If we’re lucky (and we usually are), any given year will provide two or three truly outstanding films that transcend all others and remind us why we go to the movies—why we pony up ten, fifteen bucks, munch grease-lubed popcorn, and tolerate the tool behind us whanging our seatback all too often.
It’s only July, but writer-director Lulu Wang’s The Farewell belongs squarely in that category. From the opening card, which tells us that we’re about to see something “based on an actual lie,” straight through to what will surely endure as one of the most memorable single shots in 2019 cinema, this is a film that delivers on every front. And though it’s predominantly set in China (with occasional subtitles) and steeped in Chinese culture and traditions, it’s as accessible and relatable as they come—a surprisingly touching and often-hilarious story of one family’s love for each other.

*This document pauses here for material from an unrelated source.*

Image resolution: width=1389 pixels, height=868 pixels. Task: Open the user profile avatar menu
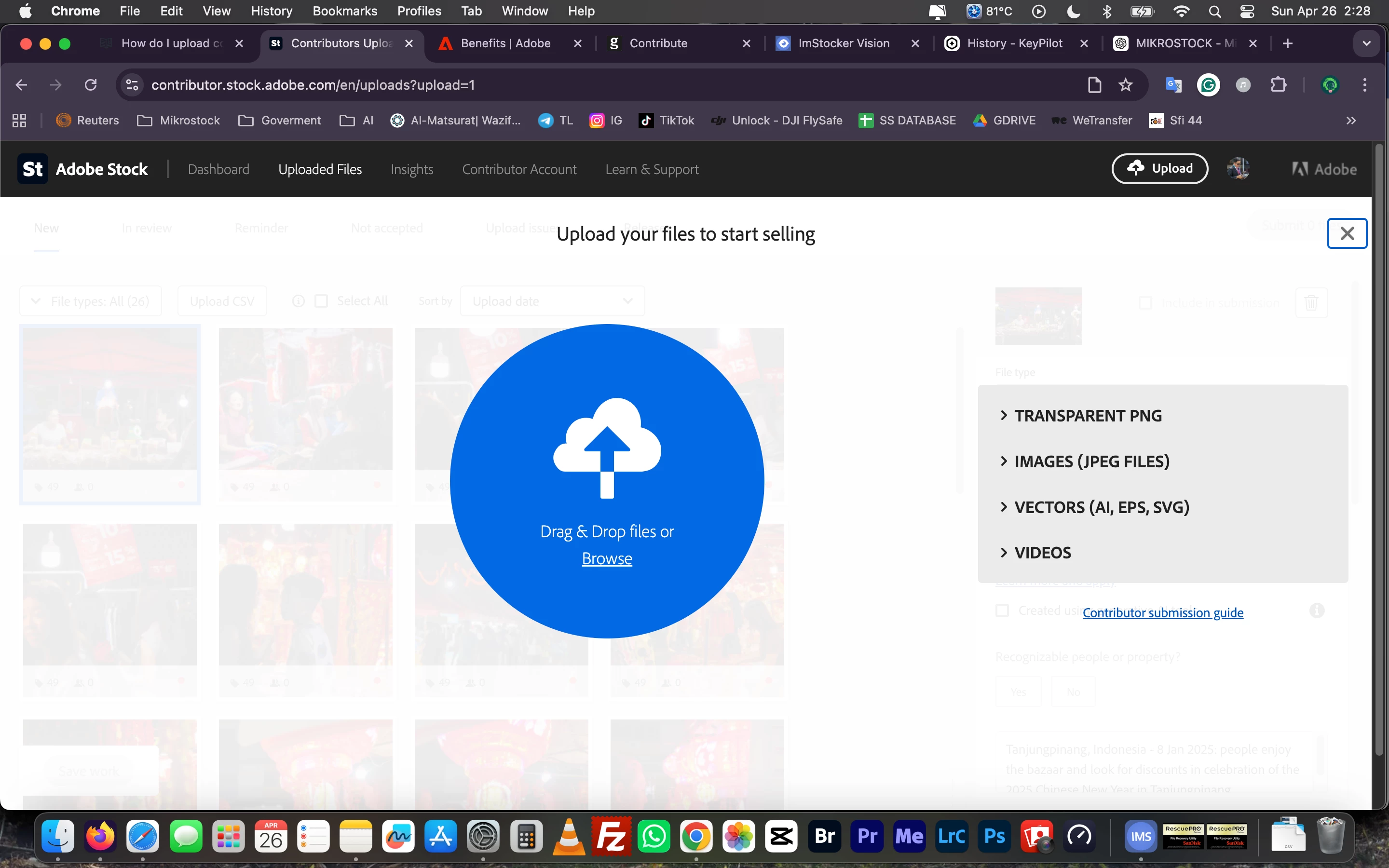pyautogui.click(x=1238, y=169)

A never-better Awkwafina stars as Billi, a Chinese-American in New York who dreams of becoming a writer. She’s broke, however, is in danger of losing her apartment soon, and is also the recent recipient of a rejection letter for a Guggenheim Fellowship. The cherry on top comes when her parents let slip that her beloved grandma Nai Nai (Zhao Shuzhen) has metastatic lung cancer and three months to live. As the custom is to keep terminal patients in the dark, Nai Nai isn’t aware of her diagnosis, and Billi’s family has planned a trip to China to see her (under the guise of a cousin’s rushed wedding) one last time. Since Billi is terrible at hiding her emotions—making her family is convinced she’ll spill the beans—she isn’t invited. Naturally, though, she flies over on her own, unable to keep from seeing her Nai Nai one last time.

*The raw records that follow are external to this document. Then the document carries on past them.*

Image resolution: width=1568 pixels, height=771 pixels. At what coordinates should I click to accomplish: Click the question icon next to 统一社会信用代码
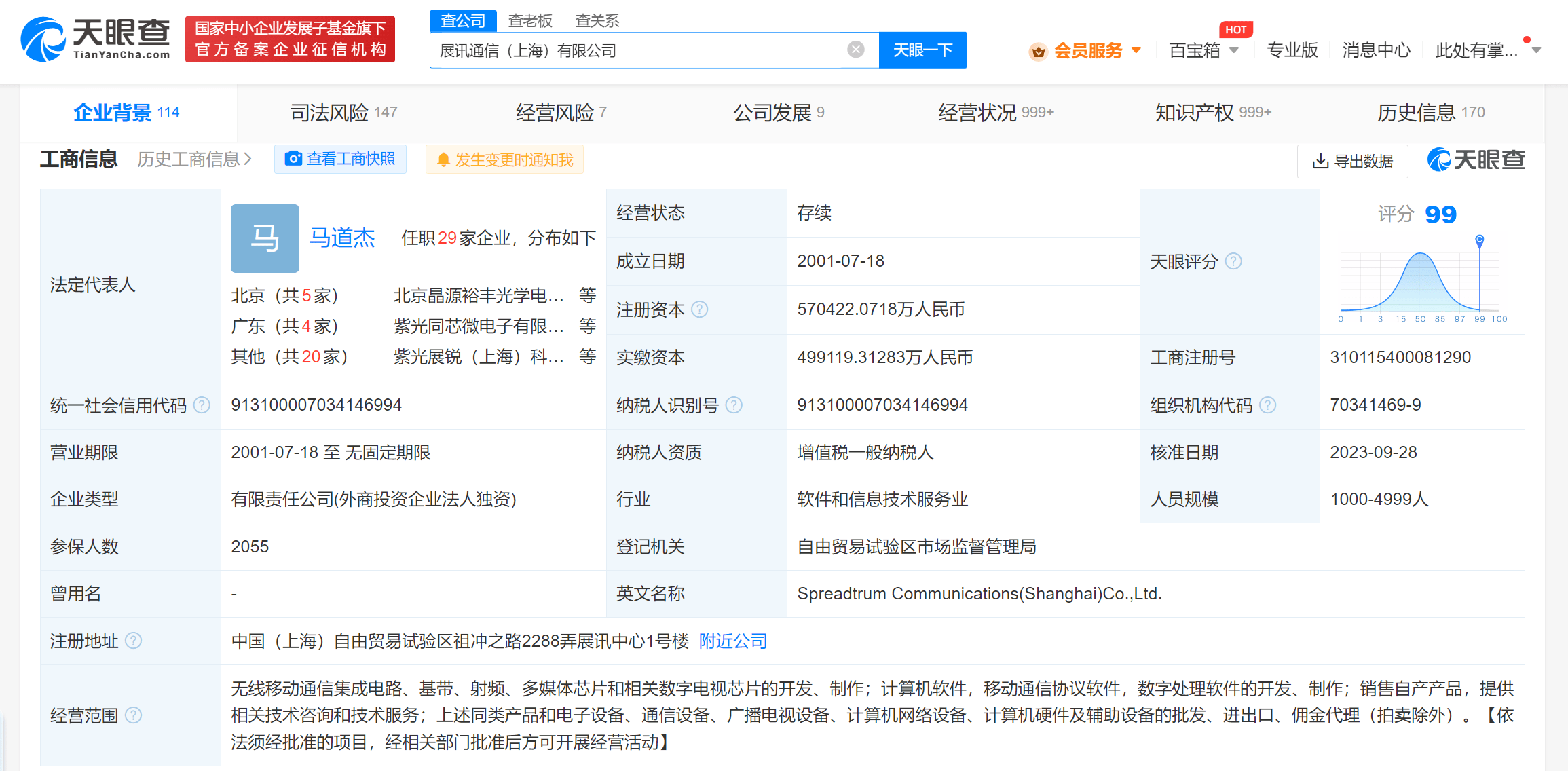[202, 405]
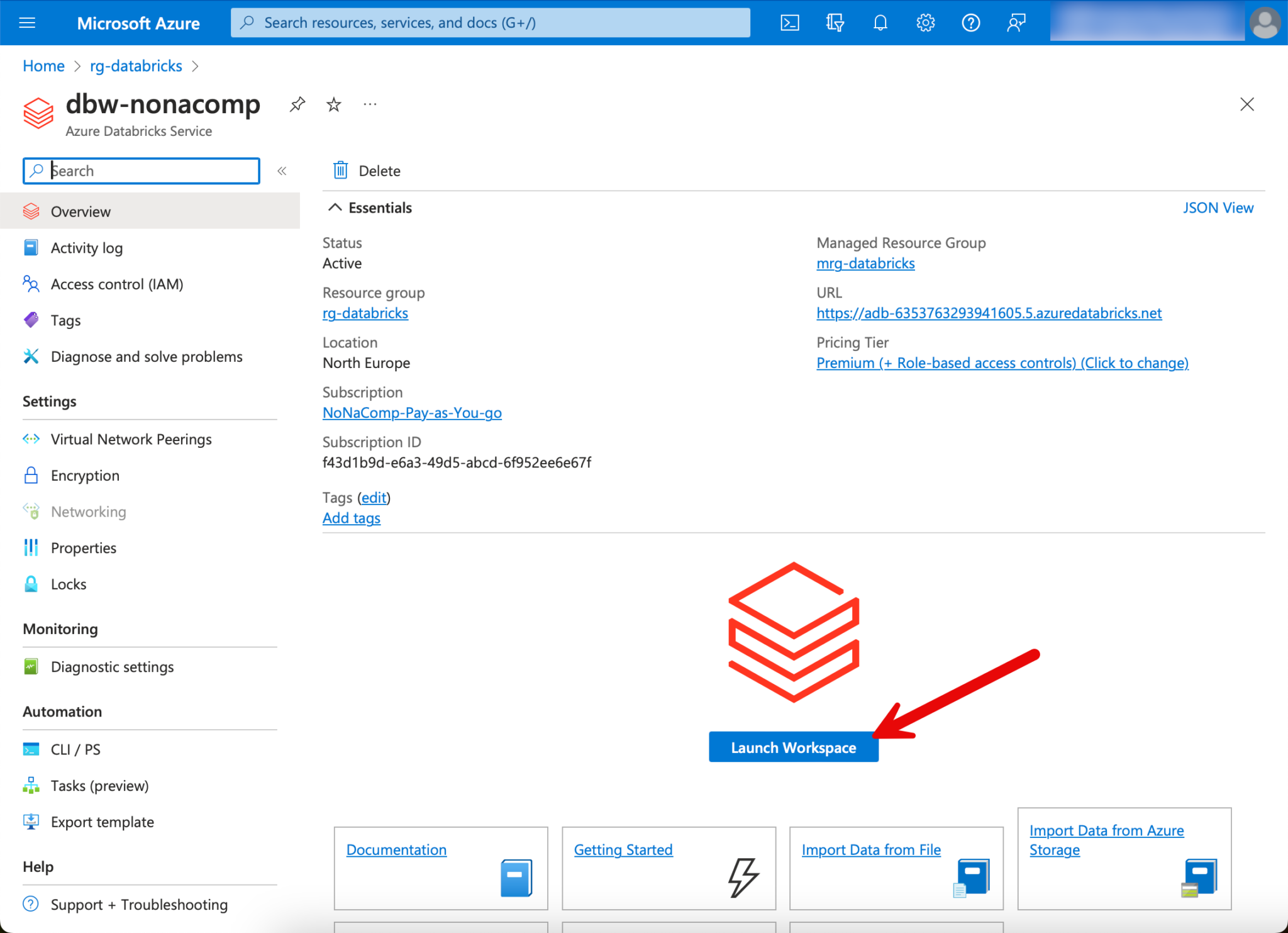Open the feedback icon in header
The width and height of the screenshot is (1288, 933).
(1016, 23)
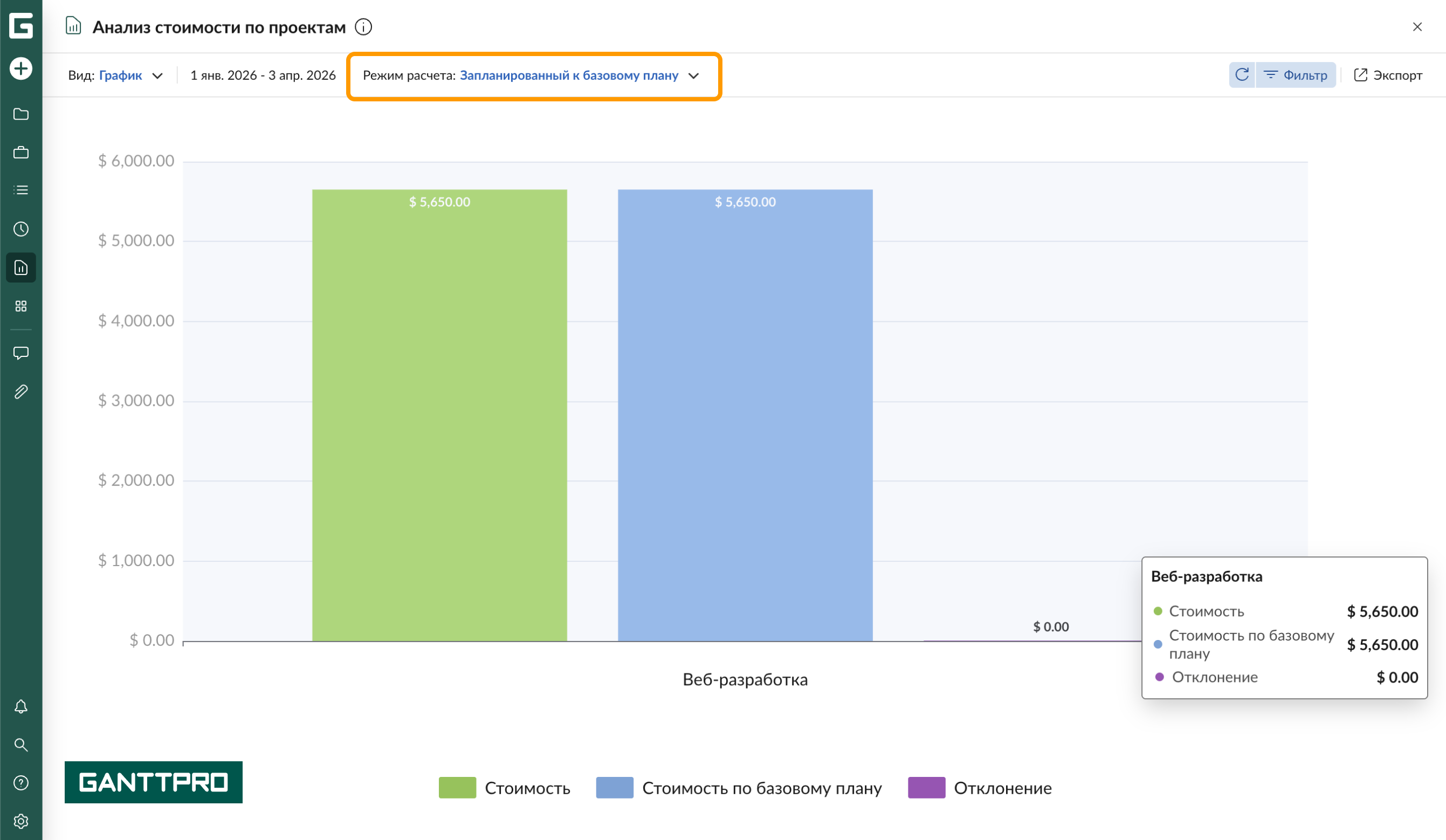Screen dimensions: 1446x840
Task: Click the Экспорт button
Action: [x=1387, y=75]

Drawing on her own real-life experiences (which the world heard for the first time in a 2016 segment of This American Life), Wang has put together a soulful and touching work that will delight you even as your heart slowly begins to break. Billi’s family is a motley crew of personalities that, despite speaking Mandarin and devouring food with chopsticks, doesn’t seem foreign at all. There’s an Uncle Haibin at every holiday dinner table, and a little cousin Hao Hao at every reunion. We all have to deal with death and disease and dysfunction, and whether it’s found halfway around the world or in the split-level ranch next door, it looks (and more importantly feels) exactly the same anywhere you go.

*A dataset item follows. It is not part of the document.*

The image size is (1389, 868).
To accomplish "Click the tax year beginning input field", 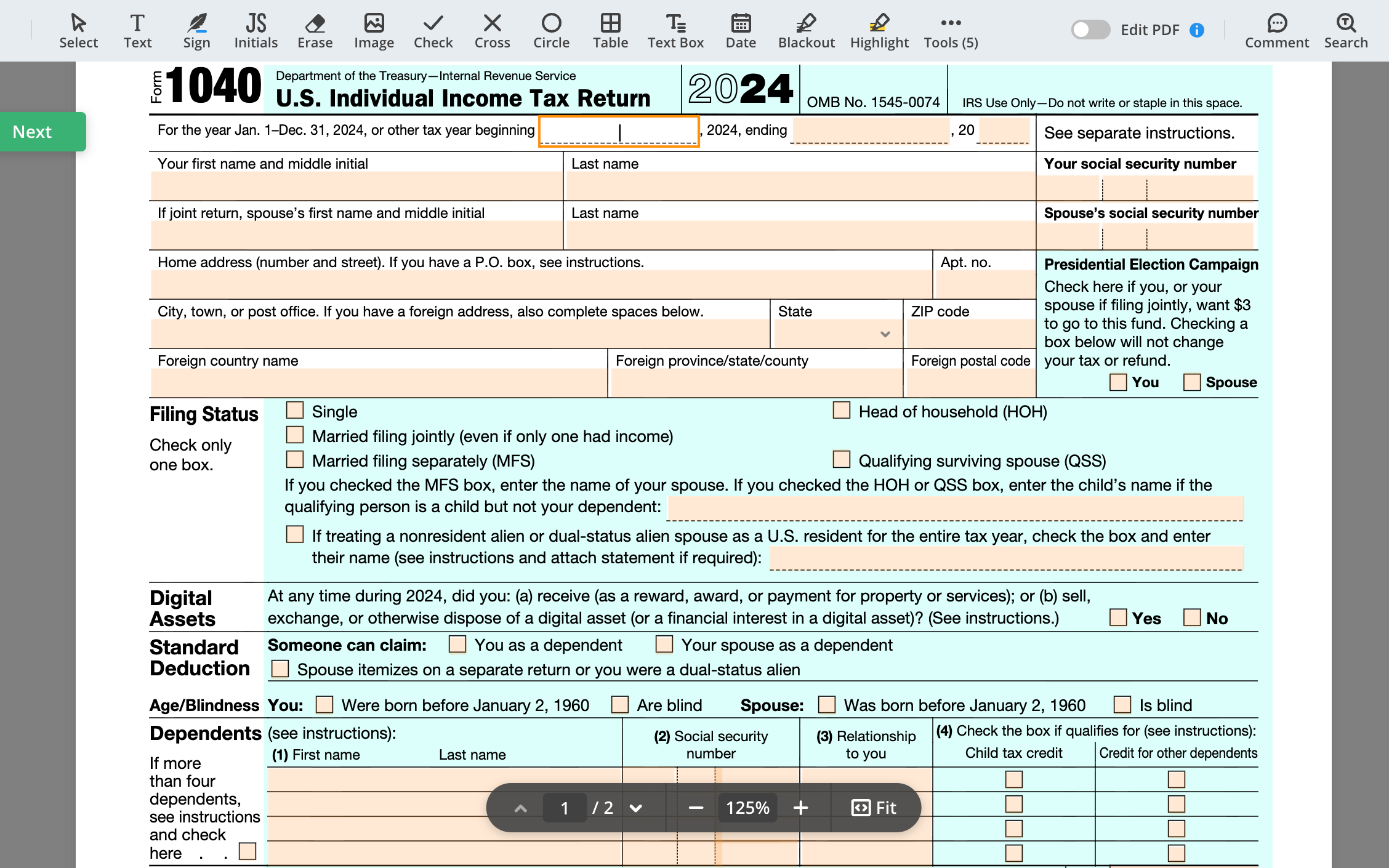I will 619,131.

Beautifully punctuated by long, single-take shots, which allow the action unfold like works of art on a tapestry (including the centerpiece of the film, the delightfully goofy and awkward wedding), The Farewell is a near-perfect film with the power to move you in unexpected ways. It’s a bittersweet slice of life that will leave you wanting more and more, as you gently come to realize that the world truly is a small place, after all.